Instructions to follow: Put the lines of the material below into a JSON list of strings, one string per line, leaving out blank lines. Include only the lines from the one containing "Go to the Next" through the one containing "click(566, 361)".

Material for this exercise:

========================================

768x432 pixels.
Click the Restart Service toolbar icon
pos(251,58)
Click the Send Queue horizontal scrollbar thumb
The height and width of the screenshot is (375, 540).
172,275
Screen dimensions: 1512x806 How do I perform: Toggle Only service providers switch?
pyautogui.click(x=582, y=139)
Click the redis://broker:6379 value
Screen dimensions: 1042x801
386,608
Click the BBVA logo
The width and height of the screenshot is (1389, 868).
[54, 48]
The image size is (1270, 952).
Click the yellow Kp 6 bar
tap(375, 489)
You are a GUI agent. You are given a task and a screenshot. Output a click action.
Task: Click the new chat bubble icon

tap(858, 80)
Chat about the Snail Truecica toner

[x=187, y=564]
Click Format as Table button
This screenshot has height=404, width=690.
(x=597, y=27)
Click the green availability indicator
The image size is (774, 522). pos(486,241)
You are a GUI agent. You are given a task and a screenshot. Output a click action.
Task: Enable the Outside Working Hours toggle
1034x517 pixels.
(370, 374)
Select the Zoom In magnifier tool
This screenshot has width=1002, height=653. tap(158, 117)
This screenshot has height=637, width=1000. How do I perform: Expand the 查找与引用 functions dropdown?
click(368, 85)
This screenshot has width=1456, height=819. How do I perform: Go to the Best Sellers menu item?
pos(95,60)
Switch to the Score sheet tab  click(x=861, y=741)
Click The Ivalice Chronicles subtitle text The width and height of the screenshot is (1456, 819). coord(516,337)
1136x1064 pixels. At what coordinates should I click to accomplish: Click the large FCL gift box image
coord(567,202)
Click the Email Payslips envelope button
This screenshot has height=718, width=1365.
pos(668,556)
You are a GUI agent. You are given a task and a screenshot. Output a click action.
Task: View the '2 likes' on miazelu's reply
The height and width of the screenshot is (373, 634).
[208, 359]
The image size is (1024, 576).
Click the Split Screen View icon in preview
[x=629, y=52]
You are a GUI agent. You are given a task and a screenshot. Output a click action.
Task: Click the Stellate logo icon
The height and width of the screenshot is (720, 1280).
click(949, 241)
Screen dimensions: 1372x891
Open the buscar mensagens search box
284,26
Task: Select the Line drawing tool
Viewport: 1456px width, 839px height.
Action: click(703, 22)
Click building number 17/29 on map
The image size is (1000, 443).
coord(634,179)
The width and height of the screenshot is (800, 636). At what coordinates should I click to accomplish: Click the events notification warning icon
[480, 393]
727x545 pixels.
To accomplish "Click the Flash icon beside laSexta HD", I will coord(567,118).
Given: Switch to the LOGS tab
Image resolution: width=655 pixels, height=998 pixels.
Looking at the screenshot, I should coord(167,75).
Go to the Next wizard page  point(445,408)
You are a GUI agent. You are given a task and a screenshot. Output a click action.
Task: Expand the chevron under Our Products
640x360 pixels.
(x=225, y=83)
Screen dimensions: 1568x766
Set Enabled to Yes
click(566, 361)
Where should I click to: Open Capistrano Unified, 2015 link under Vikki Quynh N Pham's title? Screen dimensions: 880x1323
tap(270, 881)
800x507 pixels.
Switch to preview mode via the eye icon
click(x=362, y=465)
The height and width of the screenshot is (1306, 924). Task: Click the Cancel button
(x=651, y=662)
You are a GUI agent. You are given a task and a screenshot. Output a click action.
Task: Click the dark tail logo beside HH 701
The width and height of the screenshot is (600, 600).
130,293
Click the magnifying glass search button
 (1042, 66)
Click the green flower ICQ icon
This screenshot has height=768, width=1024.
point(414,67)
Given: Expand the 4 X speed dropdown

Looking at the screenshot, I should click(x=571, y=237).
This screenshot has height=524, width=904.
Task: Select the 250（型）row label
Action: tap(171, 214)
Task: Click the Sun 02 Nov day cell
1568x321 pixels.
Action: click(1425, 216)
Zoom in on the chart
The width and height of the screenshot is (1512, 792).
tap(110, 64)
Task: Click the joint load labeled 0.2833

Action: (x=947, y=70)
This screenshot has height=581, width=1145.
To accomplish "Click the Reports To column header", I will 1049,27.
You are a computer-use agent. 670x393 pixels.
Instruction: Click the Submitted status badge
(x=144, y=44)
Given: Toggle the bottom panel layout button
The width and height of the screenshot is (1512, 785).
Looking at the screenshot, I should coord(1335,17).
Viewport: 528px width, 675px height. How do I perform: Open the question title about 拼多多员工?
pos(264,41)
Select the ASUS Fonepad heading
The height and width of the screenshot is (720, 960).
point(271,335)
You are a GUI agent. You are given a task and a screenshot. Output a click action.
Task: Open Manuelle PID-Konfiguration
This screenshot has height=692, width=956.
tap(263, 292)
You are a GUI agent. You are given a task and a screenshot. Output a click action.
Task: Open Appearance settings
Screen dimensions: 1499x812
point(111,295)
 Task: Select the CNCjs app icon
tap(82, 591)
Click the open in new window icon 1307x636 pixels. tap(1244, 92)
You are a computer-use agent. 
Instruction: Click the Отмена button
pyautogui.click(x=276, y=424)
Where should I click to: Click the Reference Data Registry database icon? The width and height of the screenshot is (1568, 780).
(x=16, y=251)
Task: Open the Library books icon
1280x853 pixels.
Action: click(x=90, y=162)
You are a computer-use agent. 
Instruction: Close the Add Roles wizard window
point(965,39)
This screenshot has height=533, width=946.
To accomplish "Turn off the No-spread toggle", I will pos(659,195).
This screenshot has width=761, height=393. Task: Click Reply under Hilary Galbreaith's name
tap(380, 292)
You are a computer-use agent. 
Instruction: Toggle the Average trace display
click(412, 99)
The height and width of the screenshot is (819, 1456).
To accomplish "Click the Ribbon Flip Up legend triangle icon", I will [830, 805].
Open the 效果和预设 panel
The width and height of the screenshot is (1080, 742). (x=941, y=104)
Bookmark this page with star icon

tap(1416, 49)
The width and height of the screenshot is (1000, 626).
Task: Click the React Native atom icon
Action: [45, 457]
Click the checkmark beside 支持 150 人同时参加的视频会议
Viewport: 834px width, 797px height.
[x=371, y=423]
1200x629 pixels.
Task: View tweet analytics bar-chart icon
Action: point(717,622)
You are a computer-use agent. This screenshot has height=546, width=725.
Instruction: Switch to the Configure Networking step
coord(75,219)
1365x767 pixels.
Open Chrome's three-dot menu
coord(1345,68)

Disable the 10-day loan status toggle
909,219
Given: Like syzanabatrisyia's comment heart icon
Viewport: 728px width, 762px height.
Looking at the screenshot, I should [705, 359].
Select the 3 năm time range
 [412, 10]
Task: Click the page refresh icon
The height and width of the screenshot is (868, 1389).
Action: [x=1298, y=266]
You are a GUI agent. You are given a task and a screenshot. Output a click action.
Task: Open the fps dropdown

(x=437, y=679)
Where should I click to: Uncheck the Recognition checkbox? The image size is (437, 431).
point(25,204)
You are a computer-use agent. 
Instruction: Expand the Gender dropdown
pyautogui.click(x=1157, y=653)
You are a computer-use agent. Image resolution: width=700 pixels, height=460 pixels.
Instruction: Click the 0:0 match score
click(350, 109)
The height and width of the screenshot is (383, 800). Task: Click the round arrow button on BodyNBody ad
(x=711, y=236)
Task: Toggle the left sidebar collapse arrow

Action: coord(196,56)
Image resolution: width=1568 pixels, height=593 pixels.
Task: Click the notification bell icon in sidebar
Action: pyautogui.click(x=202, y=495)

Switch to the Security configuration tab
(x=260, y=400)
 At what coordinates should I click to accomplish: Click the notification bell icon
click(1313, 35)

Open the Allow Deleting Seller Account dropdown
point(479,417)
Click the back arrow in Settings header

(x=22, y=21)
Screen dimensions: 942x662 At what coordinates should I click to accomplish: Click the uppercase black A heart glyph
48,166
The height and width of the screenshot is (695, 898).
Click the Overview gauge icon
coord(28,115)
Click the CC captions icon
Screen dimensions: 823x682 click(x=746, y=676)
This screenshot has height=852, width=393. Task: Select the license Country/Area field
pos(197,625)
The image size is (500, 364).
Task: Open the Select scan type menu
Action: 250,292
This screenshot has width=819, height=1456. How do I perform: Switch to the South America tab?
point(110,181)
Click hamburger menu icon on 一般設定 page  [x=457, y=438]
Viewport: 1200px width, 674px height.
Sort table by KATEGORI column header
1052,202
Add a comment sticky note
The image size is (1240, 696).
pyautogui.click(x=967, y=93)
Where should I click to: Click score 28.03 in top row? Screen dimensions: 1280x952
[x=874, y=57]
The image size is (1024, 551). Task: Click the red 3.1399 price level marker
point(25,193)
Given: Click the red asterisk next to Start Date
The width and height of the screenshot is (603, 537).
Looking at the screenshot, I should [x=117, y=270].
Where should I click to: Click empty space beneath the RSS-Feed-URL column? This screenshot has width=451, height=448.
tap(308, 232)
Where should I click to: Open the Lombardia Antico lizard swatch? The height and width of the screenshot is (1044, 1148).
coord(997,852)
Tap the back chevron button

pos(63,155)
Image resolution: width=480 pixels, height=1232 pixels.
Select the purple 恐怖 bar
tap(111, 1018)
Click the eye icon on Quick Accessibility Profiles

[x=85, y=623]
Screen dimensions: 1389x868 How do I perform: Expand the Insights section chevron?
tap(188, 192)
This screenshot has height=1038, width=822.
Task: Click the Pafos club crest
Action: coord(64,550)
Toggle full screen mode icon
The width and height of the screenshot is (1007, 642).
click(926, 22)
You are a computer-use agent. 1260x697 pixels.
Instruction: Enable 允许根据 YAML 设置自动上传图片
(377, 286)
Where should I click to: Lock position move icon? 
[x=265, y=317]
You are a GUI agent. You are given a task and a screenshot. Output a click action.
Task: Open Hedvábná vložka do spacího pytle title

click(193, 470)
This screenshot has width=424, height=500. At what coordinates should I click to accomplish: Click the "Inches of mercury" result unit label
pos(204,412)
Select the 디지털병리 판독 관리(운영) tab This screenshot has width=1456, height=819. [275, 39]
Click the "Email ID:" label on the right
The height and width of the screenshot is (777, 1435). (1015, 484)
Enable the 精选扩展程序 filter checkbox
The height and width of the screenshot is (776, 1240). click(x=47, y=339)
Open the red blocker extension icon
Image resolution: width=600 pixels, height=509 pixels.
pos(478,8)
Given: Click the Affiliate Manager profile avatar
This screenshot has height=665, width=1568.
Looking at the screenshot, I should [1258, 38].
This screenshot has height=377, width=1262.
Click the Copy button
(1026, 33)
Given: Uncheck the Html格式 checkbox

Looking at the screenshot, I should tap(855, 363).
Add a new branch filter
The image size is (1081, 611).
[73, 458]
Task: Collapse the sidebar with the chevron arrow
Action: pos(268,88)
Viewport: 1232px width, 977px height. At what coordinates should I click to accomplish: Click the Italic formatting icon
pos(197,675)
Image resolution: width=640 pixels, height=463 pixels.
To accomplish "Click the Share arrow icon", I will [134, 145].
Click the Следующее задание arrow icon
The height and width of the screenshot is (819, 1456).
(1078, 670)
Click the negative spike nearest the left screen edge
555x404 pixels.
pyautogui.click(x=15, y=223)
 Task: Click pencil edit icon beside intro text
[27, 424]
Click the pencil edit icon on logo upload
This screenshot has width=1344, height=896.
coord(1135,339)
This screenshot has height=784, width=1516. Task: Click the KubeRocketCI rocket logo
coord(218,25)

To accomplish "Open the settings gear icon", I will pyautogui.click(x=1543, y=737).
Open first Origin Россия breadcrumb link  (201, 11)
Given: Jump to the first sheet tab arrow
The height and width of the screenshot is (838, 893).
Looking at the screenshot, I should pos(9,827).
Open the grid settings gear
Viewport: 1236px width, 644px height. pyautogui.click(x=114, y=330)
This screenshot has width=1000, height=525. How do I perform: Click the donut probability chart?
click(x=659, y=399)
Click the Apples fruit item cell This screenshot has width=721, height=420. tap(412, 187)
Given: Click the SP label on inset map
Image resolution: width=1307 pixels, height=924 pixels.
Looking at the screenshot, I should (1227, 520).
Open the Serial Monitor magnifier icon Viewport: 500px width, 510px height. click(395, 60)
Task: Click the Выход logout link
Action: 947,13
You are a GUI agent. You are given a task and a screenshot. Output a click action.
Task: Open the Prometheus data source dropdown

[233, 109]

========================================

Result of this exercise:
[
  "Go to the Next wizard page  point(445,408)",
  "You are a GUI agent. You are given a task and a screenshot. Output a click action.",
  "Task: Expand the chevron under Our Products",
  "640x360 pixels.",
  "(x=225, y=83)",
  "Screen dimensions: 1568x766",
  "Set Enabled to Yes",
  "click(566, 361)"
]